WHAT YOU NEED TO DO:
Please report how many lines below contain "legend", writing nothing except the number.

EXTRACTED ENTRIES:
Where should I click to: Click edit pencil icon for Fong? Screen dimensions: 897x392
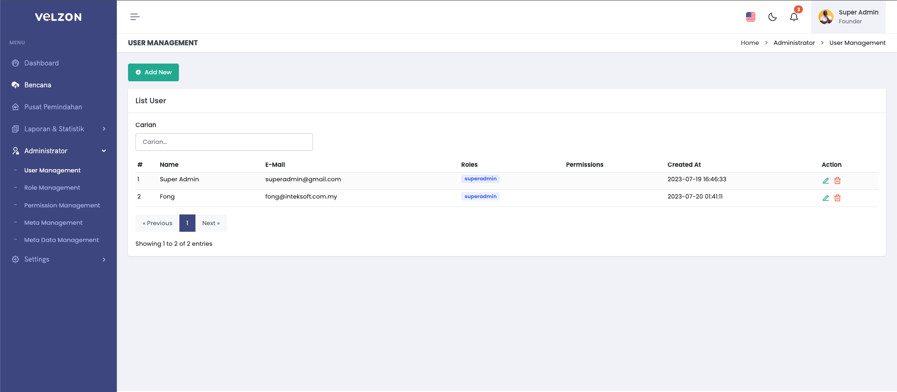(826, 198)
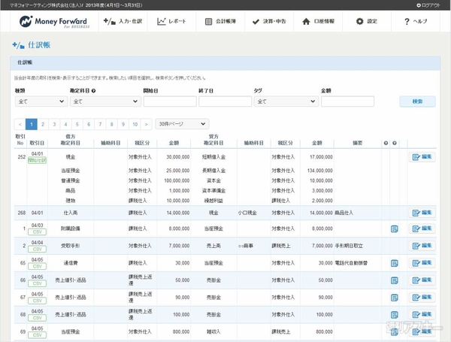Go to page 5 in pagination
Screen dimensions: 451x342
[77, 124]
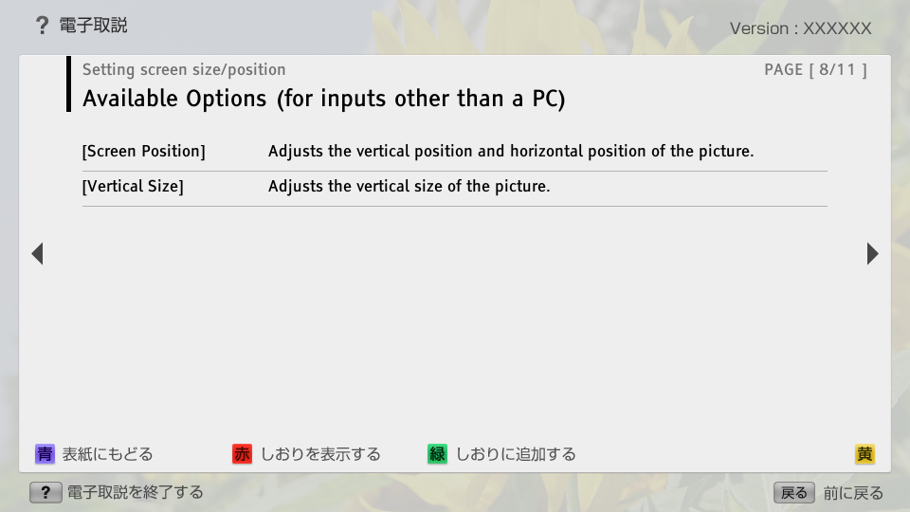Select the [Vertical Size] option row

[x=454, y=187]
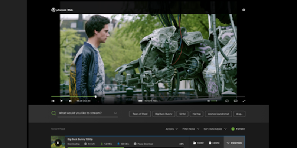Click the uTorrent Web logo

53,10
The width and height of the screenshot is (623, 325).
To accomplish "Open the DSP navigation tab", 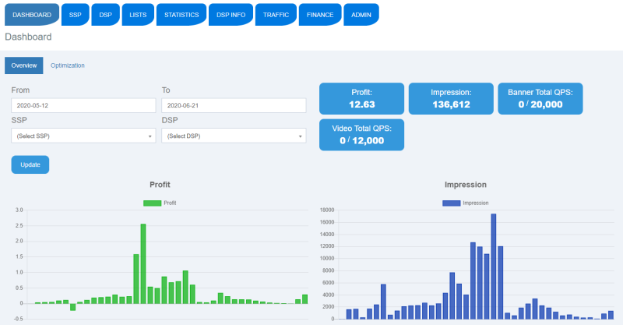I will coord(105,15).
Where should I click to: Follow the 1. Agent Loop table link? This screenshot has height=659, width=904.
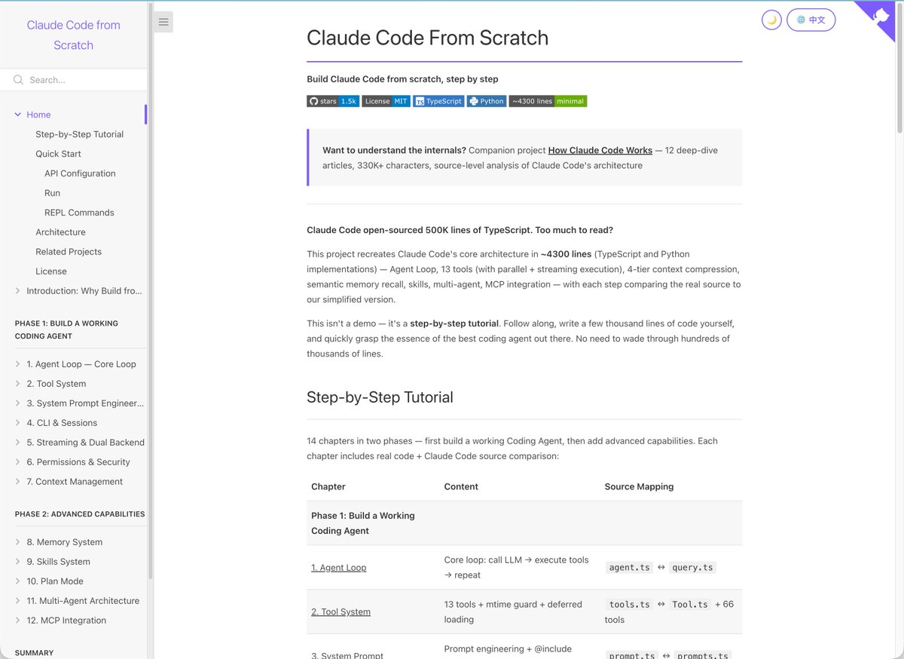pyautogui.click(x=338, y=568)
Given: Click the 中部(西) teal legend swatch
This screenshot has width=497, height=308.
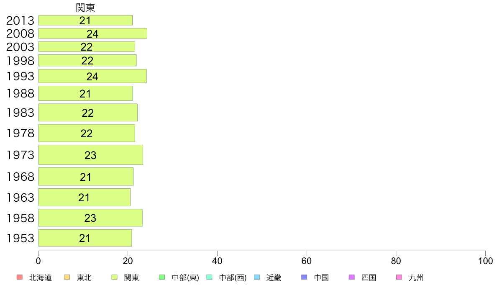Looking at the screenshot, I should click(209, 277).
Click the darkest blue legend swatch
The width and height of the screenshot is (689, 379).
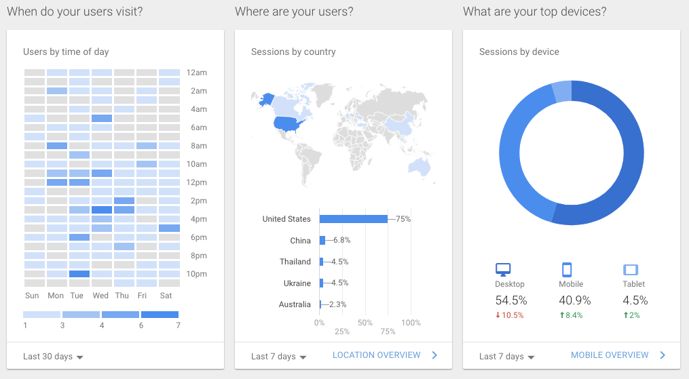point(160,315)
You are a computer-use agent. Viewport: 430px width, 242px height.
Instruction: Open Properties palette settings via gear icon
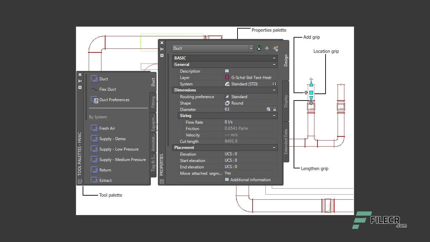click(162, 55)
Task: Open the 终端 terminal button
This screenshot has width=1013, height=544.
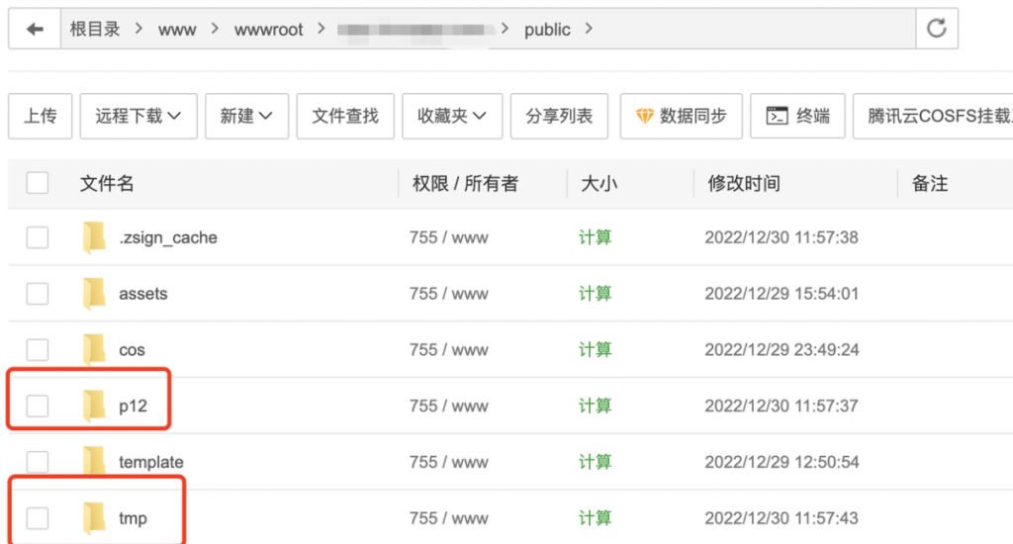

TASK RESULT:
2